## Problem statement
When a line of the material has the word "will" in it, copy that line.
┌──
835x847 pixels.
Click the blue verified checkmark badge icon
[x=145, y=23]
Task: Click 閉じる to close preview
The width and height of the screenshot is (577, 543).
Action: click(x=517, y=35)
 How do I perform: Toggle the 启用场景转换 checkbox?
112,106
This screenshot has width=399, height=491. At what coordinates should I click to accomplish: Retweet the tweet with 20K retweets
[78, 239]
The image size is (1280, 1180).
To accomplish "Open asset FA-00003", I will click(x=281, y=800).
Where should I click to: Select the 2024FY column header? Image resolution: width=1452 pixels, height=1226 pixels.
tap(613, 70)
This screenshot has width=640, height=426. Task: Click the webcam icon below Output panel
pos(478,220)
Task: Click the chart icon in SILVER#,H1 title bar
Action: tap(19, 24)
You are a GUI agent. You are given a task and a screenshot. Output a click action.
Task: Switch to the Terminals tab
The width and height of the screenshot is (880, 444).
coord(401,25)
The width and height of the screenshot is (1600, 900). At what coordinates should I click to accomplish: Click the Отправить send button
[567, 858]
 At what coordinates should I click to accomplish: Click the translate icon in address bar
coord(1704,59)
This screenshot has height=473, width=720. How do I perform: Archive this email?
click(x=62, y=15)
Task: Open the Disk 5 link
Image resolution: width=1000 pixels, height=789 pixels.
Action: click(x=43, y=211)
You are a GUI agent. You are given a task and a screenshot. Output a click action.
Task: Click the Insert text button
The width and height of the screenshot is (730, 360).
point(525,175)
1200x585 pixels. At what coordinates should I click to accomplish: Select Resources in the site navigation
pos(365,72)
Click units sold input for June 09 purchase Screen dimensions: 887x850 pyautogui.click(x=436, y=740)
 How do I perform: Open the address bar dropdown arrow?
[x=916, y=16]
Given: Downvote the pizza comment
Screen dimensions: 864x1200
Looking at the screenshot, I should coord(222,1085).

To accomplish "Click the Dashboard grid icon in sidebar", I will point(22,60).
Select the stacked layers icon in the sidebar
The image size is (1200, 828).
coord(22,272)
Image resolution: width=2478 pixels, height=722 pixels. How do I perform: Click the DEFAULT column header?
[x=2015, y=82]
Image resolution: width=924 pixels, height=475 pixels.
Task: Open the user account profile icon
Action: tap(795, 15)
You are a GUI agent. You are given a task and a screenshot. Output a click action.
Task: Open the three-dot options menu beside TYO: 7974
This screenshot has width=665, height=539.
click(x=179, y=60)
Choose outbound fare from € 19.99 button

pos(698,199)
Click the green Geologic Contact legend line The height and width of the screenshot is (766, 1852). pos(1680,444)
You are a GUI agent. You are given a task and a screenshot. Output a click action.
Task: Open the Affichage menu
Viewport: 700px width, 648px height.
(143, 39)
└──
## Solution to this exercise
To accomplish "Open asset FA-00003", I will click(x=281, y=800).
To accomplish "Click the Dashboard grid icon in sidebar", I will point(22,60).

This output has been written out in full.